Advanced Interaction:
Intelligent Browsing
Investigators: Russell Beale
Associated grants: Microsoft, Mobile Devices - EPSRC Capital Equipment
Finding the right things on the internet is not easy - returning things that are of relevance to the user, whilst realising that the user works in many different situations and the notion of relevance varies from context to context. One approach to this problem is to employ intelligent user modelling within the search systems.

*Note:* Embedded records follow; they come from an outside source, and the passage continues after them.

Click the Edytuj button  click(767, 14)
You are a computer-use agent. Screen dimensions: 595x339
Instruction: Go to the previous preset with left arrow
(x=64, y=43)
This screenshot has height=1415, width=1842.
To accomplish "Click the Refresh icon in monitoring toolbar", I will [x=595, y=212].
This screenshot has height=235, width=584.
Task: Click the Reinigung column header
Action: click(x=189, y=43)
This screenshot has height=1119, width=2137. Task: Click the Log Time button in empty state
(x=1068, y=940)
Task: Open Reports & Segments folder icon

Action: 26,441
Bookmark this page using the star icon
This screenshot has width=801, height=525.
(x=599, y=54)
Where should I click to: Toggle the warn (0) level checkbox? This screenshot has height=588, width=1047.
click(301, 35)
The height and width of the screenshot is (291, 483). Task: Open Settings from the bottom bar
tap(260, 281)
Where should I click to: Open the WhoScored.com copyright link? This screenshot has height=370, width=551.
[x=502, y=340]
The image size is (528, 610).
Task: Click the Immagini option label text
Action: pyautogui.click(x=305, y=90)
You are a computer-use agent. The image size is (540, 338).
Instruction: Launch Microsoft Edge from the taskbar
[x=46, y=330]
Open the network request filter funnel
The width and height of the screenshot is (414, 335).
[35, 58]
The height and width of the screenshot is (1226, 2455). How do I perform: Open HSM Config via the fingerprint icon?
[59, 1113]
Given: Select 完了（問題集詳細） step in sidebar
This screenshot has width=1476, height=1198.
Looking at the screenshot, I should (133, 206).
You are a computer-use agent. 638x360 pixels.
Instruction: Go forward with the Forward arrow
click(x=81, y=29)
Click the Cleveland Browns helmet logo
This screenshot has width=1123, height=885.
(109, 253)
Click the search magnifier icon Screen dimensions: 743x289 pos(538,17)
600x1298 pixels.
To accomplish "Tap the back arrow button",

The Mitsikeru system we are developing addresses these issues in two ways. Firstly, browsing is done via a proxy server that acts as a cache for pages, and we bias any search towards pages that have been recently browsed. This means that pages that are an equally good keyword match but have been recently looked at are ranked much higher in the returned results. We augment this approach by building up a task-sensitive user model to determine the relevance of particular material, loosely based on latent semantic indexing and Bayesian statistics. This is used to cross-match pages and provide metrics on their similarity. This information is then clustered over time, building up areas of interest that the user has. These clusters provide us with information about the tasks in themselves; together they form a profile of the user's interests.
Into the looking glass
Mitsikeru is interesting in that it is also forward-looking. It looks at current pages and pre-fetches and analyses subsequent ones. The analysis of these future pages allows us to determine which are relevant to the task in hand (i.e. which fall into the current cluster), which are relevant to other tasks the user may have (i.e. those that fall into recent clusters), and so on. We then use this information to annotating the current page to provide guidance about which links are directly related to the current subject and which are relevant to the task in hand. This is achieved in a non-intrusive manner, through colour-coding the links, which provides subtle but immediate feedback.
How it works
Mitsikeru tracks the pages the user accesses through the proxy that sits between the user's browser and the internet. Pages that the user requests are stripped of HTML and a record of the words that occur is kept. This is represented as a frequency table, identifying words that are common and those that are not. This table, for every page ever accessed, represents the global frequency of occurrence of words. We also keep a record of pages accessed recently, giving a more immediate record of commonly seen words. As more pages are accessed, individual tables for each page can be compared to the current immediate record - if similar, they are integrated into the current session, and if dissimilar, they can form the start of a new session. In looking ahead, the system analyses the word table for the page, and compares it to both the global frequency table and the sessional one. We are looking for words that are 'interesting' - those that are not globally common, but which occur in the current session and in the linked page we are analysing. We can use Bayesian statistics to provide us with a quantifiable measure of 'interesting', which is essentially a combination of local commonality coupled with global surprise at seeing those words.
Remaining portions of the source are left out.